Debates over who is most responsible for political violence will rage on. (We have an article showing the data on who actually carries out most of it.) That’s troubling, for it coincides with a dour mood in politics and fears that polarisation, and bitter dislike of political rivals, could lead to something even worse. We have written that America faces a choice: assassinations and other political violence could now become more routine, just as mass shootings in American schools, tragically, are so common. Or, with the right sort of leadership, and efforts to lower the political temperature, more violence could be discouraged.

Mr Trump, J.D. Vance and many other MAGA grandees will be at the Arizona memorial. Will those figures talk of trusting the legal process, and the value of thoughtful, not violent, disagreement? Or will there be more casually violent talk, such as Mr Trump’s apparent threat to launch a “war” in Chicago this month? 

A week ago I asked for your views on dysfunction in politics in many democracies, and if there are structural reasons why elected leaders are unpopular almost everywhere. Your responses were overwhelming in number. They were also consistently thoughtful, warm and many were insightful. Nobody was angry. I note ones that came from readers in Borneo, Chile, Dominican Republic, Ghana, Iceland, India, Pakistan, Portugal and Switzerland—to name just some of the locations. 

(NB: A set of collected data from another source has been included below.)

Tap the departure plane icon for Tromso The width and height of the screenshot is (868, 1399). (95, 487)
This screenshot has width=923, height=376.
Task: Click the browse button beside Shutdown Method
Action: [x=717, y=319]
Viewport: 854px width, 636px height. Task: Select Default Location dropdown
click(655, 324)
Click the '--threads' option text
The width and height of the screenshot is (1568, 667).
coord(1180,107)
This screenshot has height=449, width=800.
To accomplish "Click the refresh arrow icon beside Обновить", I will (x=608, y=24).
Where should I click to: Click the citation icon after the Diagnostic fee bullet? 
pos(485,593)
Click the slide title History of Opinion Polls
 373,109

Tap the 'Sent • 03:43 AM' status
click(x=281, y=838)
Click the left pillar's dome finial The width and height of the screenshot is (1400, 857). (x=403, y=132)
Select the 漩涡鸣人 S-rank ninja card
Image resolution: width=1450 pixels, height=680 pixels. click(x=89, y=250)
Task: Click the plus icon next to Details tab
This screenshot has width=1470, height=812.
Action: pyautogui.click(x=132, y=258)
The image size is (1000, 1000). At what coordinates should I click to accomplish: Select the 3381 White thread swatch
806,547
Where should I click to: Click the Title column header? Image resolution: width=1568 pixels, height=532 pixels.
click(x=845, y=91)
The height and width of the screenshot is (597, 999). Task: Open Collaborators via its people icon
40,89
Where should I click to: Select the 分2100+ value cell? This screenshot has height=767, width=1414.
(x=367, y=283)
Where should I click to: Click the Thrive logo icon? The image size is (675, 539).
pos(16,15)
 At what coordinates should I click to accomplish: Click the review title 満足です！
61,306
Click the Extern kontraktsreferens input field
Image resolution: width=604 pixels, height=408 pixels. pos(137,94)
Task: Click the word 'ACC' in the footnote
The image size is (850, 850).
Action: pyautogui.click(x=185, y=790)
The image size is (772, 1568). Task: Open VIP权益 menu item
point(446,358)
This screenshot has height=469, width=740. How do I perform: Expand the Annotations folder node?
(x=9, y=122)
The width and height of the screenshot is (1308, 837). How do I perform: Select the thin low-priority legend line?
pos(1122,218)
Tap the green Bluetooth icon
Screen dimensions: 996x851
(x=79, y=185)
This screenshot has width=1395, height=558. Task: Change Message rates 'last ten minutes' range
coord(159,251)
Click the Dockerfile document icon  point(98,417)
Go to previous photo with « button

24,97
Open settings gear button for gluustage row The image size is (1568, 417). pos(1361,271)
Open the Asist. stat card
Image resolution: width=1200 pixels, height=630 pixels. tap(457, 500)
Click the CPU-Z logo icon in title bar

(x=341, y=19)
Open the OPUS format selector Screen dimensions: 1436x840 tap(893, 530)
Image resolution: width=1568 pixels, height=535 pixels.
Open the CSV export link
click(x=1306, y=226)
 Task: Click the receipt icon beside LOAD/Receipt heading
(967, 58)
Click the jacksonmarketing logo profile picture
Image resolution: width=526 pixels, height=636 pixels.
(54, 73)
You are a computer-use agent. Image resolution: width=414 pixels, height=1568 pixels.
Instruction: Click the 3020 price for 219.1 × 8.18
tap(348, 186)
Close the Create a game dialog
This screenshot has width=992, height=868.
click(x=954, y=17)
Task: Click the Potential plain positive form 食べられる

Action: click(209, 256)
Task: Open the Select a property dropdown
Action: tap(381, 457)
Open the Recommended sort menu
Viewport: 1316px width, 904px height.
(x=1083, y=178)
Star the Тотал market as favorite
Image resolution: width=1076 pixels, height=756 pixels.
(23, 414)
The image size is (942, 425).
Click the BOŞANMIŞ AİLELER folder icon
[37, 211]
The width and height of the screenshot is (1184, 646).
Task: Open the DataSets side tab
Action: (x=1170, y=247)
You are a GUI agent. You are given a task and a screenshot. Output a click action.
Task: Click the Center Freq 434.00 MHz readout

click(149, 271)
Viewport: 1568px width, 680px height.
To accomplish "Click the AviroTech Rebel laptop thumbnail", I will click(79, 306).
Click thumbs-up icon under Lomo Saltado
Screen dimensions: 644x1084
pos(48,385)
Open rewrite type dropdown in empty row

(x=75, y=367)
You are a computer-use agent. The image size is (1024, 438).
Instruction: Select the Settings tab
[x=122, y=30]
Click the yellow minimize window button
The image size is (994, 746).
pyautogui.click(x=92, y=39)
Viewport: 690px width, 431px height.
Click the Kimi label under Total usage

A very large number of you blamed social media for the worsening political division. Kwaku Sakyi-Addo, from Accra, takes issue with my suggestion that having too many cantankerous, older voters may be a problem for democracy. The young are too prone to “clever tweets about a great future waiting around the next sharp bend…Older Africans on the other hand, have lived through decades of military and one-party dictatorships that delivered significantly less than they promised their generation.” Olafur Ragnar Olafsson, in Gardabaer, Iceland, meanwhile sees an upside to ageing societies, suggesting that there could be a “Pax Geriatrica” in future, when leaders and voters are too old to think about going to war. Maybe, Olafur, or maybe not. I’ll simply note that Mr Putin is 72 years old, Binyamin Netanyahu is 75, and Iran’s supreme leader is 86. None has aged into a peaceful twilight.